_Yapılacak İş_
Kuşkonmaz Camisi'ni anlatan metni, son cümlesinin ardından kaldığı yerden sürdürün.

_Verilen Metin_
▼▼▼
Bu Camiye Kuşlar Konmuyor

Üsküdar’da bulunan 436 yıllık Şemsi Paşa (Kuşkonmaz) Camî'ne kuşlar konmuyor. İşte hikâyesi ve sebebi…

1500'lü yıllarda yaşamış olan Şemsi Paşa çok titiz bir insandır ve dönemin sadrazamı Sokullu Mehmet Paşa ile rekâbet halindedir. Zaman zaman bir araya geldiklerinde hacivat ile karagöz misali birbirleri ile çekişirlermiş. Sadrazam Sokullu Mehmet Paşa’nın Sultanahmet'in hemen yanıbaşına yaptırmış olduğu, Mimar Sinan’ın en zarîf eseri kabul gören, Edirne Selimiye Camî'nin minyatürü olarak inşa edilen camisi ile ilgili sohbet anında, Şemsi Paşa, dayanamayarak Sokullu’ya der ki; “Efendim bir cami yaptırmışsınız. Çok hoş ama güvercinler caminizi pisletmişler!” Sokullu Mehmet Paşa da  “Efendim, Allah’ın yarattığı mahlûkattır. Normaldir, engel olamazsın olur böyle şeyler!” der. Sohbet burda kapanır.
▲▲▲
_Veriler_
▼▼▼
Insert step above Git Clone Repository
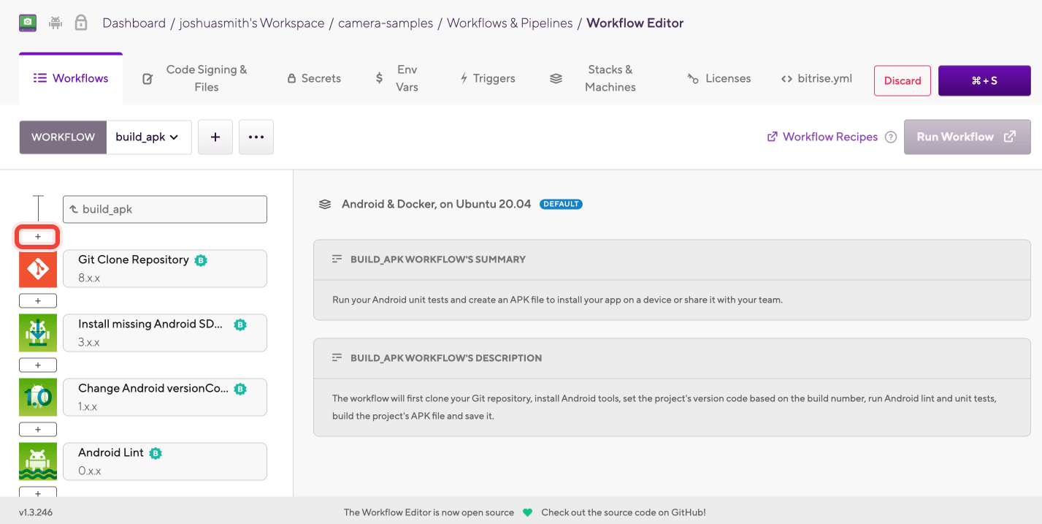The height and width of the screenshot is (524, 1042). pos(38,237)
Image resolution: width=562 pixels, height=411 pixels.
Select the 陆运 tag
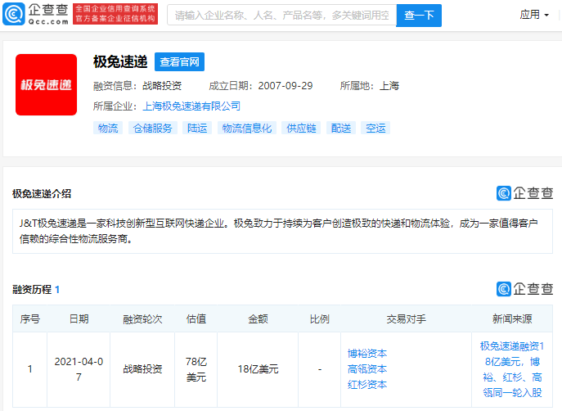point(197,128)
▲▲▲
_Alıştırma Yanıtı_
CAMİ YAPTIRMA İSTEĞİ

Ancak, gün gelir Şemsi Paşa da kendinden bir hatıra kalmasını ister ve bir cami yaptırmak ister. Hatırına Mehmet Paşanın “Efendim cami yaptırmışsınız ama güvercinler üstüne pisletmişler.” sözü aklına gelir, “Eyvah! Ne yapacağız? Düşünmeden ağzımızdan çıkan bir söz bizi ne hâle düşürdü” der. Çözüm her zaman olduğu gibi dönemin en önemli mimarı Mimar Sinan'da bulunur. Şemsi Paşa Mimar Sinan’a gider der ki; “Efendim böyle bir cümle sârfettik. Üzerinde kuşların uçmayacağı bir yer var mıdır?” Mimar Sinan, “Efendim var öyle bir yer!” der.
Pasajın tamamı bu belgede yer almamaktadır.